Cuando entré, Tito estaba hablando con Helena. Me detuve en el acto. La mirada que habían cruzado los pretorianos empezaba a tener más sentido. Y empecé a pensar que había sido un estúpido.
Helena estaba sentada en el balcón, una estrecha plataforma que colgaba peligrosamente sobre el costado del edificio y cuyos viejos soportes de piedra se sostenían firmes gracias, sobre todo, a la mugre acumulada en veinte años. Aunque había espacio suficiente para que un tipo informal como yo compartiera el banco con ella, Tito había permanecido, educadamente, de pie junto a la puerta. Ante él se extendía una vista espectacular de la gran ciudad que gobernaba su padre, pero Tito no prestaba atención a la panorámica. Con Helena presente, ¿quién se la prestaría?, me dije. Y Tito compartía mi opinión abiertamente.
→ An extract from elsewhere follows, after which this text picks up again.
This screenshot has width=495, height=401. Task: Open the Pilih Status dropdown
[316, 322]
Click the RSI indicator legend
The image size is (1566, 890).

Teníamos la misma edad y era un tipo optimista, de cabello rizado, que jamás se dejaría amargar por la vida. Aun cuando las palmas de pan de oro bordadas en su túnica eran una visión incongruente en aquel alojamiento tan poco majestuoso, Tito conseguía no parecer fuera de lugar. Tenía una personalidad atractiva y se sentía cómodo allí donde estuviera. Era agradable y, para alguien de su alto rango, refinado hasta las cintas de las sandalias. Era un versátil negociador político: senador, general, comandante de los pretorianos, mecenas de edificios públicos y benefactor de las artes. Además, era bien parecido. Yo tenía a la chica (aunque no lo declarásemos en público); Tito César tenía todo lo demás.
En el instante en que lo vi hablando con Helena, su rostro tenía una expresión complacida, juvenil, que me hizo apretar los dientes. Estaba apoyado en la puerta con los brazos cruzados, ajeno a que las bisagras podían ceder en cualquier momento. Esperé que así fuera. Ojalá dieran con Tito y su espléndida túnica púrpura de espaldas en el suelo de mi destartalado aposento. A decir verdad, tan pronto lo vi allí, en animada conversación con mi novia, me puse de un humor en el que casi cualquier traición parecía una idea brillante.
—Hola, Marco —dijo Helena… poniendo demasiado cuidado en adoptar una expresión neutra.